Why does my face hurt? Well, maybe it's because I haven't stopped smiling since Saturday night. Why, you ask? I'd say it's because Joe proposed to me on Saturday night and of course I said, "YES!!"
DETAILS! I'm sure you want details, right? You're gonna get 'em anyway....
We went out to dinner to celebrate his birthday which was last Thursday. We were at a nice waterfront restaurant that we'd never been to. Several times he mentioned that he thought the restaurant was going to be more romantic and private.
After dinner I went to the restroom. When I came back to the table, the server brought out a big bouquet of flowers. I was surprised because we were there for HIS birthday. I was happy and hugged him and all that mushy stuff. Then we left and went for a walk on the pier.
At the end of the pier there was a gazebo. We were standing there under the gazebo just looking at the pretty scenery, him smoking a cigarette, me using my electronic cigarette. I hugged him and told him, "Your heart is beating so fast!" He said, "Must be because of the cigarette." I said, "That's why you need to start vaping!" (the term for "smoking" an electronic cigarette)
He put out his cig and pulled out a card that was tucked in the back of his pants, "I got a card for you, too!" I opened the card and read the most beautiful words written by him. He wrote something along the lines of saying that for the past 30 years, May 1st has always been a sad day (his mom died on May 1st right after his 4th birthday) and he's always wanted to change the meaning of that day.....now he can change it. Those were the last words of the card. So I looked up and gave him a hug and a kiss. Then he said, "And now I have to ask you a question." He got down on one knee, pulled out a ring and said, "Will you marry me?"
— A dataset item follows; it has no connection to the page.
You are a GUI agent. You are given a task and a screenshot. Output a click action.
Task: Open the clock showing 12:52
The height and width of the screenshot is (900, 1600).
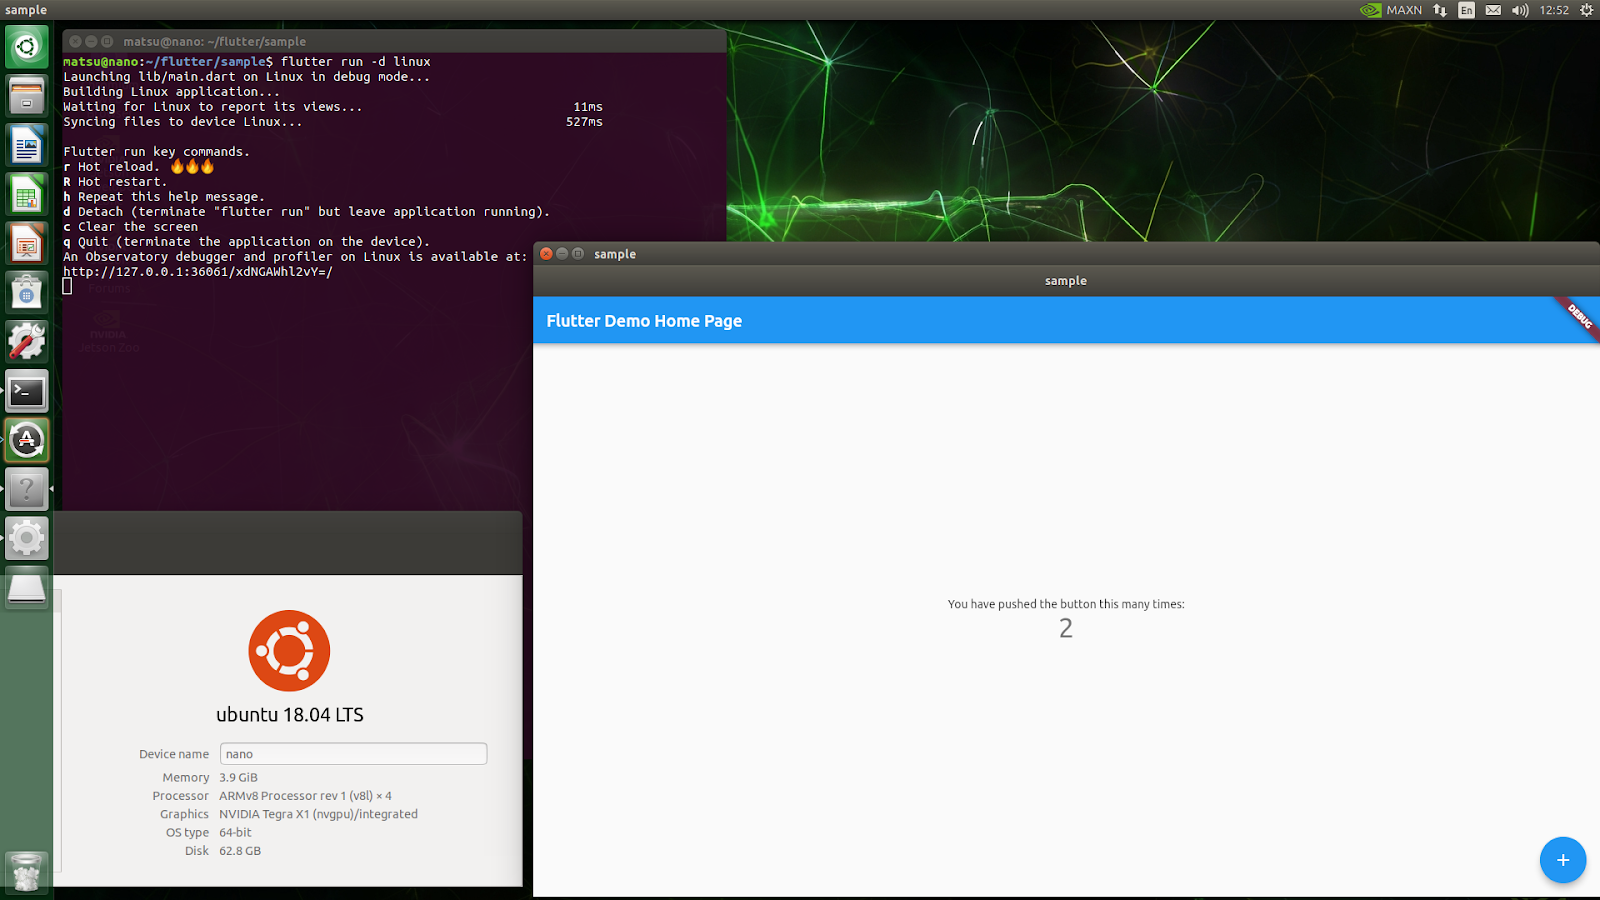(x=1552, y=10)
I wanted to scream, "YES!" But I wasn't crying and I thought for sure I'd be crying. So in my mind I was confused because I felt overwhelmed with happiness but no tears. Then I got out of my mind and back into him on his knee and said, "YES!" But I was holding out the wrong hand. He grabbed my left hand and put the ring on my finger. Perfect fit.
We stood in the gazebo, hugged and kissed for maybe 15-20 minutes. Telling each other, "I love you so much."
We started to walk some more on the boardwalk and that's when it hit me. Happy tears started flowing down my face. Delayed reaction I guess. We hugged and kissed some more before finding a bench to sit on. We then called our family members and told them the news.
There's no date set yet but we did decide we want something small. Maybe Vegas? We don't quite know yet. I do know that I'm happy. Happier than I've ever been. Not because I'm engaged, but because I've found someone who truly makes me happy, as I do him.